An unusual 24m-long (84ft) wood and metal object in Florida in 2022 that people speculated could be a barrier, old pier or even row of spectator seats from a Nascar race. Archaeologists later found it was a shipwreck.

For 35 years, residents of a coast in Brittany were puzzled why landline telephones based on the cartoon cat Garfield were washing up. The culprit – a lost shipping container – was only recently located.

A decade ago, blocks of rubbery material engraved with the word Tjipeter appeared all over Europe. They may have come from a rubber plantation in Indonesia. Another rubbery mystery washed ashore last year when a curious layered block found at Falmouth, UK, which may have been a 100-year-old bale of rubber sheets.
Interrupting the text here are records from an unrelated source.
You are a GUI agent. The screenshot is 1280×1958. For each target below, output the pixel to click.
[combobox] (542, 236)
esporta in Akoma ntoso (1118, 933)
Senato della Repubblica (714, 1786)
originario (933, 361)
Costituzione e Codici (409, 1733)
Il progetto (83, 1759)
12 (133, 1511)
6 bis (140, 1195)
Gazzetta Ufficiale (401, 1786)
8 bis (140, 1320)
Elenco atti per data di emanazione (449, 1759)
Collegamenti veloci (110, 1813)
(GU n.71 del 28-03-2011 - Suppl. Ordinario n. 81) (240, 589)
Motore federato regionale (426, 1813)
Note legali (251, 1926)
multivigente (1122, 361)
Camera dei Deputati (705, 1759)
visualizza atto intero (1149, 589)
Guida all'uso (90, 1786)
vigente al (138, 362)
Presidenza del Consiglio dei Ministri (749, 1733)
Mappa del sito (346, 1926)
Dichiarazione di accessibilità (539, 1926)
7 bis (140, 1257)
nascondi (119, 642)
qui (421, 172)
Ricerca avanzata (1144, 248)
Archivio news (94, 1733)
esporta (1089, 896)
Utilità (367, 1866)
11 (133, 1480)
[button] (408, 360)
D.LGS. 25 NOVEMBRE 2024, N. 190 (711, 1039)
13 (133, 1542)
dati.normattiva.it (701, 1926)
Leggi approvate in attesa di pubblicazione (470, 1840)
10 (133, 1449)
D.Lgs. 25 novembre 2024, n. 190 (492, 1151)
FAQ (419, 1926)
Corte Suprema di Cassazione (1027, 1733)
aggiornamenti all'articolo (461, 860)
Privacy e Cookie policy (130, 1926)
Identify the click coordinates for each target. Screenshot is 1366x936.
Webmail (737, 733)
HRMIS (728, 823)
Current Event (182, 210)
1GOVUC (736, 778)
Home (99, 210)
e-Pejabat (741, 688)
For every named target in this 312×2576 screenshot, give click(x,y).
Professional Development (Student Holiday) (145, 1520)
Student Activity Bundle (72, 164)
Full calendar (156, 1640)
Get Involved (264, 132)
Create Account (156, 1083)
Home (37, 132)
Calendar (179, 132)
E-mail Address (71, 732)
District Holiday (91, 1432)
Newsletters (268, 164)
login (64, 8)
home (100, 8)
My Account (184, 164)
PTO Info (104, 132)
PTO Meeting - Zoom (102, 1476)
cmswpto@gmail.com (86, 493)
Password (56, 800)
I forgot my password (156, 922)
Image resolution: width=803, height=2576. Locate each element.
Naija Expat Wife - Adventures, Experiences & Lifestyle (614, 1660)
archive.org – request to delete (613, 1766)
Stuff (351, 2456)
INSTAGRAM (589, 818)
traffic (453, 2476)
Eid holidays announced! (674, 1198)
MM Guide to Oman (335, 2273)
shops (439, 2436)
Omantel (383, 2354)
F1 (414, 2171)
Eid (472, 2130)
Another had been found in Shetland, Scotland in 2020.

A large foam object in South Carolina in 2018 that some outlets labelled as “space junk”, but a more sober analysis from local authorities later suggested was a buoy.

One thing that these beach-finds often reveal is just how far objects can travel, and how long they can stay at sea. Materials like plastic or rubber can endure in the ocean for decades, and travel thousands of miles.